**** Input for this task ****

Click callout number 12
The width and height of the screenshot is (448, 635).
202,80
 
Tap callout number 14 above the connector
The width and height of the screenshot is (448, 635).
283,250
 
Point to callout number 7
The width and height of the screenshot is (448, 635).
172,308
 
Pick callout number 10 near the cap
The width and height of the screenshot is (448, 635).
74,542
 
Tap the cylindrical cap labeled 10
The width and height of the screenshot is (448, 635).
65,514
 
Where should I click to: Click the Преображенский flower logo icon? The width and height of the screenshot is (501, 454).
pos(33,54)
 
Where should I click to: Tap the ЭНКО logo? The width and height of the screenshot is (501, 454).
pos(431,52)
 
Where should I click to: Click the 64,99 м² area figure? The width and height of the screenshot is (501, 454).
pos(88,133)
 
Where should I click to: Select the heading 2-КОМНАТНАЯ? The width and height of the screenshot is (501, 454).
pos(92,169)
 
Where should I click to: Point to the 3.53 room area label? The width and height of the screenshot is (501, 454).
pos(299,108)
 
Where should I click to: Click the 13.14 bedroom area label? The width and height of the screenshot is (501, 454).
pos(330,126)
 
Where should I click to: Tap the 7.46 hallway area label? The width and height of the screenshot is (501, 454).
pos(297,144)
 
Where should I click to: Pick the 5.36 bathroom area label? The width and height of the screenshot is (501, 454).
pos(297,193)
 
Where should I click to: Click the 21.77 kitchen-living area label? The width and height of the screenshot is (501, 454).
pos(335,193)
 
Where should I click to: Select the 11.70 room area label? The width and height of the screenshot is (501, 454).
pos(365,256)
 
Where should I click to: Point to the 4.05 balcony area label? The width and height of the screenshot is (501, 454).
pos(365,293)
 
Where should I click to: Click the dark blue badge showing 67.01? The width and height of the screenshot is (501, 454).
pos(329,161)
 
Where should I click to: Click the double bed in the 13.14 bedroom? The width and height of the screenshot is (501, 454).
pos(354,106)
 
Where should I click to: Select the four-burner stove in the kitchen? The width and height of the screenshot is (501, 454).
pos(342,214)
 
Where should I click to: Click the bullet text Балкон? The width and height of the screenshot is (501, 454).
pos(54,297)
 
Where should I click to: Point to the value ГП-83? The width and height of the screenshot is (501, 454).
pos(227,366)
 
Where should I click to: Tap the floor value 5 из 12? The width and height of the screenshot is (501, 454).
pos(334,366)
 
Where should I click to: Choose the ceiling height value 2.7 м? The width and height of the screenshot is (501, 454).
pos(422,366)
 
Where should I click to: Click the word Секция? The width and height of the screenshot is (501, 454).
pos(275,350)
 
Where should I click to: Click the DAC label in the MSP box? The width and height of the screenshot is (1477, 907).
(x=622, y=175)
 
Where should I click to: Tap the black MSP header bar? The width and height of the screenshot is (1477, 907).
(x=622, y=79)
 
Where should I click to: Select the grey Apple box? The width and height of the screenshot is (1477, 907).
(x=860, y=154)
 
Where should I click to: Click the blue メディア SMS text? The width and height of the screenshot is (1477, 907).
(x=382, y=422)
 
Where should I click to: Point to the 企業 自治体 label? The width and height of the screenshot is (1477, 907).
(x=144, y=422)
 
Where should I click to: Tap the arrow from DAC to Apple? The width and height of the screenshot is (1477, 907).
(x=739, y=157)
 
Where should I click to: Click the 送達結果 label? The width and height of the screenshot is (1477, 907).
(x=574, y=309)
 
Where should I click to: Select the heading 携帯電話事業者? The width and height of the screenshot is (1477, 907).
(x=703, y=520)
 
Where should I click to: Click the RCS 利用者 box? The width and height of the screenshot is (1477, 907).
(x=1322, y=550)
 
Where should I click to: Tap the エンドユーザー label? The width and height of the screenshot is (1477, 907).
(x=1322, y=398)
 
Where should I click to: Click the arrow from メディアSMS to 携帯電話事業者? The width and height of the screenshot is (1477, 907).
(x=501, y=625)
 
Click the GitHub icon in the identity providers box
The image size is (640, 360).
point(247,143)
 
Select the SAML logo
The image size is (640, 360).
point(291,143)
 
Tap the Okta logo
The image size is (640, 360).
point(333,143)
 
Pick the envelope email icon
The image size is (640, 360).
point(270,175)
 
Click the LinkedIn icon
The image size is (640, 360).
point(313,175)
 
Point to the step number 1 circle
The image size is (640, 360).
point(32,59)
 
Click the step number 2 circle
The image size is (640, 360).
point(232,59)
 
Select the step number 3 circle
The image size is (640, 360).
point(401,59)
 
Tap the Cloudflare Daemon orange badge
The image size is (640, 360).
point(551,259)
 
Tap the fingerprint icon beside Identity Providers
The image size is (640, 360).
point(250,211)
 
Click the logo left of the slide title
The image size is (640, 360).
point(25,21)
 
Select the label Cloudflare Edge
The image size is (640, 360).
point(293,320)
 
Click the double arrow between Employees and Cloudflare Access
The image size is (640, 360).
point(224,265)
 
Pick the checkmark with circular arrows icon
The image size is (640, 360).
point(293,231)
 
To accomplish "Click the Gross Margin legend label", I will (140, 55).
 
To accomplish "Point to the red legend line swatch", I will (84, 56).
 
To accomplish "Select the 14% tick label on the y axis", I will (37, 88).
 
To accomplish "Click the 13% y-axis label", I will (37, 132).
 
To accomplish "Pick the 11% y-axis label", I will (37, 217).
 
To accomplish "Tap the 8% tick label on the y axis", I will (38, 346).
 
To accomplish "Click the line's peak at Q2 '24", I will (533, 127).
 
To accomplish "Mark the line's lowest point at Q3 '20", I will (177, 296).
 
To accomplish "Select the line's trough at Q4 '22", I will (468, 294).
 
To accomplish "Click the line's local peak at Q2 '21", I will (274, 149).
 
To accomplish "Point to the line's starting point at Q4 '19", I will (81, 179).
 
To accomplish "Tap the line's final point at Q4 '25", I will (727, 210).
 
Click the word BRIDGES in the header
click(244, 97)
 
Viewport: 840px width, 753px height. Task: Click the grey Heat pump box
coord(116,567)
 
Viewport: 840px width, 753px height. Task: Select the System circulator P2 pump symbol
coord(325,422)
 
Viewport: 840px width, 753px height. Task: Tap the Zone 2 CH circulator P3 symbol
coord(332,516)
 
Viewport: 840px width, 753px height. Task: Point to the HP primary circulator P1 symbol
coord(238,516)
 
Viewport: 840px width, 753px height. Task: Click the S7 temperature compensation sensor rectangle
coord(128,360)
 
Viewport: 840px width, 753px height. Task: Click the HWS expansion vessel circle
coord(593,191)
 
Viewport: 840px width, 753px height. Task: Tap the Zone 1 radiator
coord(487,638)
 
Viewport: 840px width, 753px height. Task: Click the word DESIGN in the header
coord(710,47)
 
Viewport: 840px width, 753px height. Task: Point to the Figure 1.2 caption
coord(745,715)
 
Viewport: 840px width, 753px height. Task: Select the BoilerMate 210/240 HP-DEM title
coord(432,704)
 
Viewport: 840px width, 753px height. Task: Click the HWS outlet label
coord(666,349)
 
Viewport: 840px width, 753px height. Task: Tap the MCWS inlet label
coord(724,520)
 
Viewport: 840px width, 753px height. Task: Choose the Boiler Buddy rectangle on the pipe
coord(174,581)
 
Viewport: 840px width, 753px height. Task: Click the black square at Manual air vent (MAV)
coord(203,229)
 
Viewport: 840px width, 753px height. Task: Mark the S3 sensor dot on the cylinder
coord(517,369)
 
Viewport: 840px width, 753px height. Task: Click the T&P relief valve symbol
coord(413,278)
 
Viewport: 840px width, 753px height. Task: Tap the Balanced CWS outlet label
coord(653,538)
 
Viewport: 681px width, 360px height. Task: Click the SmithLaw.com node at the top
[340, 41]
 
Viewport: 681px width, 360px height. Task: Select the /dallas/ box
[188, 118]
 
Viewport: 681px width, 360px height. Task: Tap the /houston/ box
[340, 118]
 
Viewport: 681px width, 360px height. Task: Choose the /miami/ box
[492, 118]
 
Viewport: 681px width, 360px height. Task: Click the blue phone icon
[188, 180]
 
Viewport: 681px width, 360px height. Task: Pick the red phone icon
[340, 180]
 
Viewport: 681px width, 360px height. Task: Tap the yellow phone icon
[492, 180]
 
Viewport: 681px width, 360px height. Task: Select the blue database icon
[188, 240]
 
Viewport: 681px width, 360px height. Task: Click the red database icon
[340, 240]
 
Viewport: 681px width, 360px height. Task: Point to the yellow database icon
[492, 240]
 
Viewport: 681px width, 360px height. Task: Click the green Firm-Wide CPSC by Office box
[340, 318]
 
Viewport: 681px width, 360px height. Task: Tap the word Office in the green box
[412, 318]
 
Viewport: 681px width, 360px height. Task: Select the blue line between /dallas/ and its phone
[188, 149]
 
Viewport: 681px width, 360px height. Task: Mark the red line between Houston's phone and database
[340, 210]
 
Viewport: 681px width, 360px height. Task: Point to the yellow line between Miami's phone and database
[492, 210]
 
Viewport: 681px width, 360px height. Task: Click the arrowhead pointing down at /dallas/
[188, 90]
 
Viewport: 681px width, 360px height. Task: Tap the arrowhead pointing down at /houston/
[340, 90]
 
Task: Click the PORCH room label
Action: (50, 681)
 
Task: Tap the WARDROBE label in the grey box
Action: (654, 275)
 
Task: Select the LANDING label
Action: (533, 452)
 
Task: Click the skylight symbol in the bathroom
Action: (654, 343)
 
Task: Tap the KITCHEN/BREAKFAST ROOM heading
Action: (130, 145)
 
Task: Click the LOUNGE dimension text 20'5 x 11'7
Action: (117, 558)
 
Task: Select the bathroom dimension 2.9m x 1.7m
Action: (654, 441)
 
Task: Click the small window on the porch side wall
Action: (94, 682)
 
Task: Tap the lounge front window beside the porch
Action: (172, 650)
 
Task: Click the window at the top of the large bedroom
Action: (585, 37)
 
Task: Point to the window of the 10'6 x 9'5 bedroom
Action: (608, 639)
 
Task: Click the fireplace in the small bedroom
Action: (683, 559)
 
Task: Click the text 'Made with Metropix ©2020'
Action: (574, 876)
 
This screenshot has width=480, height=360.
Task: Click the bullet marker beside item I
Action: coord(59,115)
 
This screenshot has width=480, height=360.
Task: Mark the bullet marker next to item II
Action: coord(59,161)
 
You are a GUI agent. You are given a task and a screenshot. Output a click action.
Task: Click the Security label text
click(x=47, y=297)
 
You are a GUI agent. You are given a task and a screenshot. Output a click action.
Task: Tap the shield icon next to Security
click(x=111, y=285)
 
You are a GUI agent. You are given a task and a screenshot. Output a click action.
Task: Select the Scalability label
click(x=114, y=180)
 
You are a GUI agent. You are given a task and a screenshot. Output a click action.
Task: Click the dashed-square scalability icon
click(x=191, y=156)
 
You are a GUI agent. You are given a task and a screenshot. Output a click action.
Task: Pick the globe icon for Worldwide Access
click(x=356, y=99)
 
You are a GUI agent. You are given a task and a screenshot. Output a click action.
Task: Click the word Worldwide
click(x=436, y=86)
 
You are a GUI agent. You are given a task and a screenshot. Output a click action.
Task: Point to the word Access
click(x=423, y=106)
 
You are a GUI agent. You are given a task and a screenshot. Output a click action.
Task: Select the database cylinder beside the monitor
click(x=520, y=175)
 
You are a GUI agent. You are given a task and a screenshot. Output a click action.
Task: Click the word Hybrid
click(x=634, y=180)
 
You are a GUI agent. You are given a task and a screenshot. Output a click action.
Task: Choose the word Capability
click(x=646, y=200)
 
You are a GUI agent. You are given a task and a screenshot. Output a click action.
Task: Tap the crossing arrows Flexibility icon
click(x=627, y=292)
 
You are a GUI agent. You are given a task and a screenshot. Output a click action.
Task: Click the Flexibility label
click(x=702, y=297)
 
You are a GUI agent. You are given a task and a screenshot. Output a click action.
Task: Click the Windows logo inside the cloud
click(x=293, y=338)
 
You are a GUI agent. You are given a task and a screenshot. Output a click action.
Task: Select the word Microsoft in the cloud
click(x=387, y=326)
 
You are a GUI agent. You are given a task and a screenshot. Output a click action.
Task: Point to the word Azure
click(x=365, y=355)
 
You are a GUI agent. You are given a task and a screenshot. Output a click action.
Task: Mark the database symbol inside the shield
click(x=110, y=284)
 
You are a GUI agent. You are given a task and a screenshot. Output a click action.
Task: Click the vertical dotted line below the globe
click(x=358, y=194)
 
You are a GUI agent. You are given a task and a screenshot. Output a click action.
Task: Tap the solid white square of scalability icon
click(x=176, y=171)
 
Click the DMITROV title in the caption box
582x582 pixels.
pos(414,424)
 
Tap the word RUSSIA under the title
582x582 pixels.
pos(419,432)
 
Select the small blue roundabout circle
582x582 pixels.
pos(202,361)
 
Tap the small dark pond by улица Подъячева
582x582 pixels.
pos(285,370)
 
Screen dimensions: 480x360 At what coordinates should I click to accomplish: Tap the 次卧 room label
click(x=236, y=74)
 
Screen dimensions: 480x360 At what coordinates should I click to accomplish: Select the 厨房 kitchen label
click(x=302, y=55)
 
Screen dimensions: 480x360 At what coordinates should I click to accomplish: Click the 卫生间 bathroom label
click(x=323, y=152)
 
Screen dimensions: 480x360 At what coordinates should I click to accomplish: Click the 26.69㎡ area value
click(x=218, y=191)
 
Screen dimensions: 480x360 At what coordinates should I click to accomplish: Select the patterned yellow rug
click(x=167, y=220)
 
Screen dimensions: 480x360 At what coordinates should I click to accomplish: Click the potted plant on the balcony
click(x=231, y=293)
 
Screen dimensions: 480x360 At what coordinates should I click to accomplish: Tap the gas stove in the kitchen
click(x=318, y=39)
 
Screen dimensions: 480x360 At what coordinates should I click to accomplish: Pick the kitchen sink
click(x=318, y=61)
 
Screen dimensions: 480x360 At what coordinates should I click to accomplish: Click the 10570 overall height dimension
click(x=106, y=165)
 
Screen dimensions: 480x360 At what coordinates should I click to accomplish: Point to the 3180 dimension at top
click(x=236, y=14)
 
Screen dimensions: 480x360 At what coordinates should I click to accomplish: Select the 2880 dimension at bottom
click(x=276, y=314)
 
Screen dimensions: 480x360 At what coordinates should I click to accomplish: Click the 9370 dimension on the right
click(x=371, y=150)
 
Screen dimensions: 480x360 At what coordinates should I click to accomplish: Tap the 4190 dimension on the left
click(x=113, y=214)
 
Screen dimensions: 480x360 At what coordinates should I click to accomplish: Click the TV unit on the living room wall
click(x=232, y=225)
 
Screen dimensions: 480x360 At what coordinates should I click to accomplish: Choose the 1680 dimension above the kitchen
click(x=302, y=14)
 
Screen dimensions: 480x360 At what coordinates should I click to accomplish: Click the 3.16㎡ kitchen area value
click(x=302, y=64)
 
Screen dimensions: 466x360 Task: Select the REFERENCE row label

****

Copy word for word the lines in the material above, from the line with "Viewport: 840px width, 753px height. Task: Click the grey" up to and including the line with "coord(325,422)".

Viewport: 840px width, 753px height. Task: Click the grey Heat pump box
coord(116,567)
 
Viewport: 840px width, 753px height. Task: Select the System circulator P2 pump symbol
coord(325,422)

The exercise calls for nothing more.